It took a fatal virus for us to get used to cleaner air. We will however return to our usual lives at some point. What about the environment then? Could we please keep the fresh air and potentially reverse climate change? There are things that could be done in the workplaces that could be environmentally friendly and save over a million lives we lose to air pollution in India every year.
So, how to go green?
Let’s start with an easier one. Segregation of waste. Divide the waste into bins for paper, plastic and organic and then recycle. And make it convenient for everyone to do by installing the bins all over the workplace with easy instructions. Recycling waste is also a labor-intensive job – should the demand for recycling rise, not only would it be good for the environment and keep our surroundings cleaner, but it would also create jobs.
Encourage work from home. This has unprecedented benefits. With fewer people going to the office or even alternating between office and work from home days, there would be fewer cars on the roads – one of the biggest sources of air pollution. Plus, it would reduce road cluster and make commuting smoother. Other spillover benefits would include – less time spent on commute could lead to increased productivity, better work-life balance because of the time you gain; increased ability for stay at home parents to start working again; and equal parenting and sharing of chores when partners start spending more time at home.
Ban single occupancy vehicles. Millions of cars are on streets of Delhi everyday carrying but one person. This leads to congestion and pollution that needs to be fixed. Measures have been taken in various European cities where they are phasing out and eventually aiming to ban single occupancy vehicles to combat air pollution. An alternative to using personal vehicles is to use public transportation, and to bike or walk shorter distances.
India is aiming to transition to electric vehicles by 2030 – with 30% of total transport to be done through EVs. Organizations could help the country achieve that goal by building charging stations at offices, encouraging use of EVs, and providing EVs to employees for organizational work.
Most parts of India are gifted with immense sunshine – making it easier for us to produce renewable energy that isn’t just better for the environment but, given the government incentives, also cheaper to produce. There are multiple organizations across India now entirely run on renewable energy. People, who have the capability to do so, should vie to achieve this on individual and organizational levels.
Make efficient use of resources like water, electricity and paper. Most companies print more than they need to (finance and consultancy in particular need to be called out for this) – it is a waste that is easy to reduce. Use your computers to refine and distribute your presentations. Caring for the earth is a shared interest for management, employees and clients. And wherever essential, use organic paper. You can switch to LED lights that last longer and are better for the environment. And turn off the lights, computers and water taps when not in use.

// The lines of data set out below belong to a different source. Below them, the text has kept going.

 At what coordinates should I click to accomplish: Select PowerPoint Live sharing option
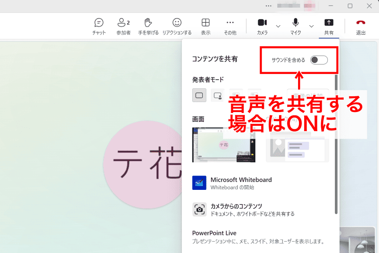(x=214, y=233)
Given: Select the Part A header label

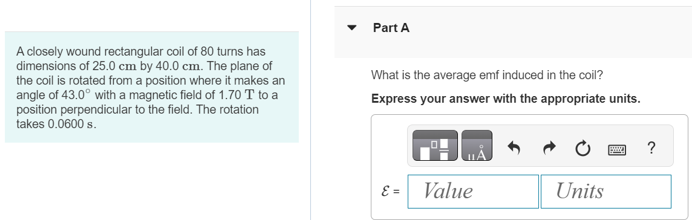Looking at the screenshot, I should (x=391, y=28).
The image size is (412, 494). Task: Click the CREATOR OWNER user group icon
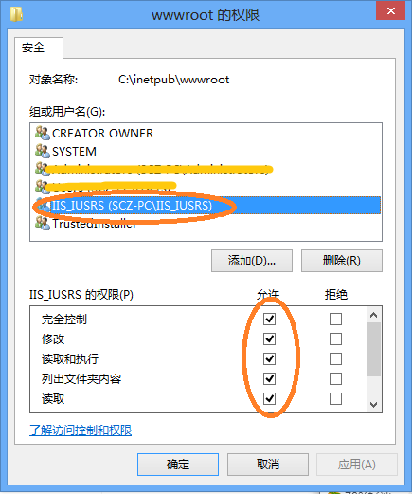coord(43,133)

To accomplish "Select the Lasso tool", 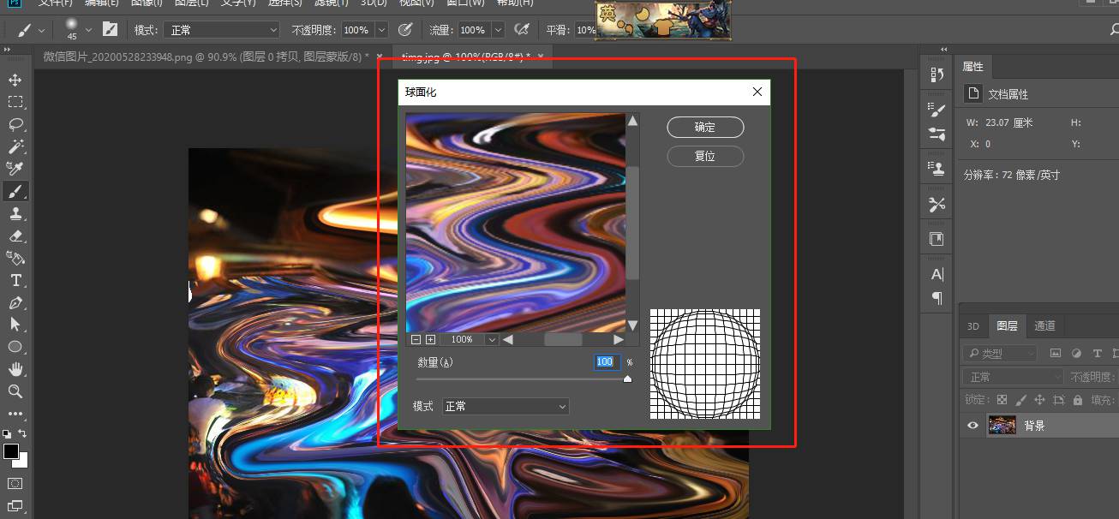I will [x=15, y=124].
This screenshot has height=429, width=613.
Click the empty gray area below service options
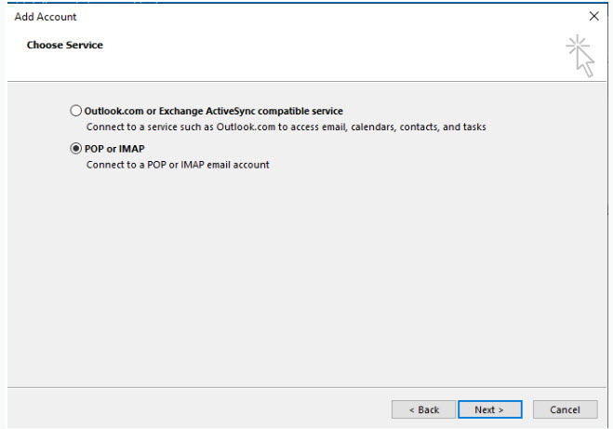[x=307, y=279]
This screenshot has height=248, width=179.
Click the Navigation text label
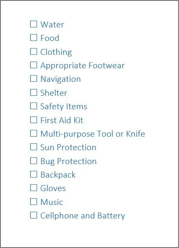(61, 79)
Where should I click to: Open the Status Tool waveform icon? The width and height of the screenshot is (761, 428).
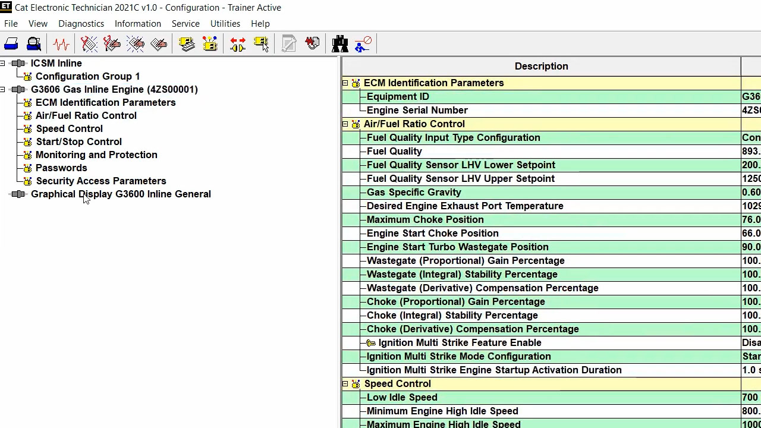click(x=61, y=44)
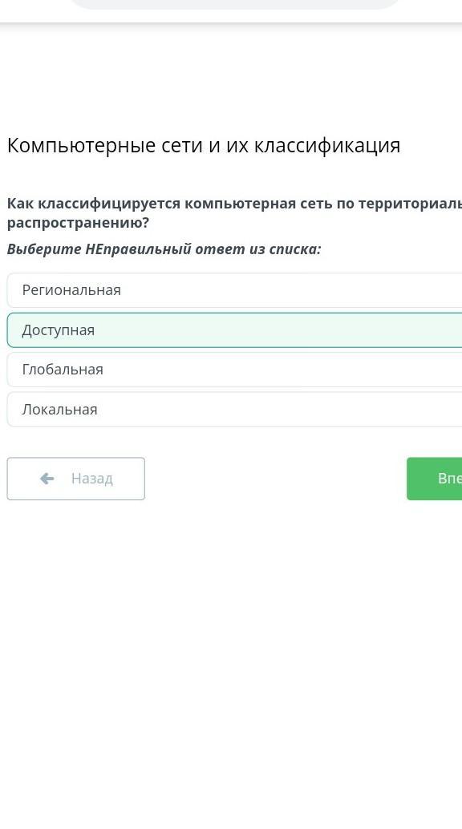
Task: Deselect the green-highlighted Доступная option
Action: [234, 330]
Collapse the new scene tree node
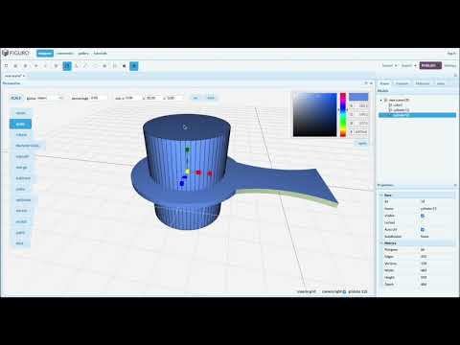 [380, 100]
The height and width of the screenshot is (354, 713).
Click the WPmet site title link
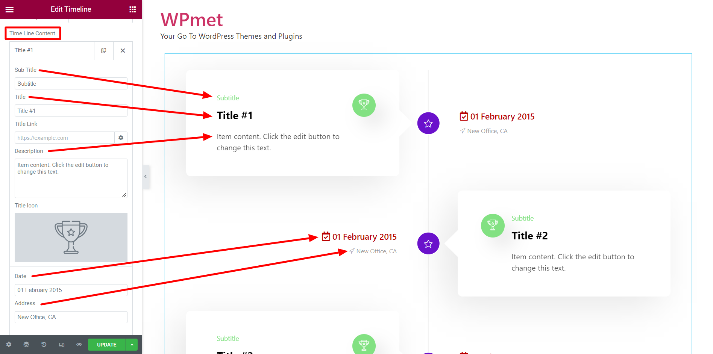click(192, 20)
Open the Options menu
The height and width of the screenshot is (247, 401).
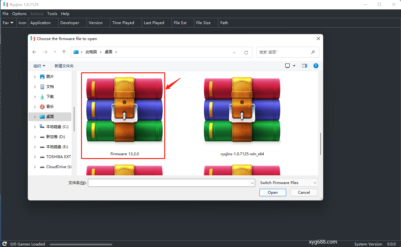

Eliminate usage of plastic wherever possible. Normally, plastic items take up to 1,000 years to decompose in landfills. The carbon footprint of plastic waste is outrageous. Furthermore, plastic dump has accumulated across the country, and when combined with water especially during monsoons, it becomes home to mosquito borne diseases. Often times, it is burned, leading to massive air pollution. And it is fatal to the lives of water, land and air animals. So, don’t use plastic if possible. Reuse and recycle if you don’t have any alternatives.
Reduce meat and dairy consumption. Studies have found that even the lowest impact dairy and meat are more harmful than the least sustainable vegetable and cereal growing. With the largest cattle population in the world, methane emitted by Indian livestock can significantly raise global temperatures. Studies show that while meat and dairy provide just 18% of calories and 37% of protein, it uses the vast majority – 83% – of farmland and produces 60% of agriculture’s greenhouse gas emissions. Introduce meatless and dairy free days during workweeks and encourage employees to limit their meat and dairy consumption.
Volunteer and plant trees. One of the ways you could offset your carbon footprint is right there in your backyard. Plant trees – as plants and trees grow, they take carbon dioxide from the atmosphere and turn it into sugars through photosynthesis. And you could volunteer for organizations working toward combatting climate change.
There is so much that could be done. Microsoft has, for instance, dedicated a billion-dollar fund to find innovating ways to eventually reach negative carbon emissions. There are technologies in development that could absorb carbon from the air. Terrapower, a venture based in Washington, has developed a technology that uses nuclear to deal with climate change by providing a scalable and carbon-free energy that is available throughout the year.
There is a lot to be optimistic about. But we all need to play our part in helping things move in the right direction. It is not too late if we take seriously one of the biggest issues the world in facing. We could make our lives and the lives of the future generations better and sustainable.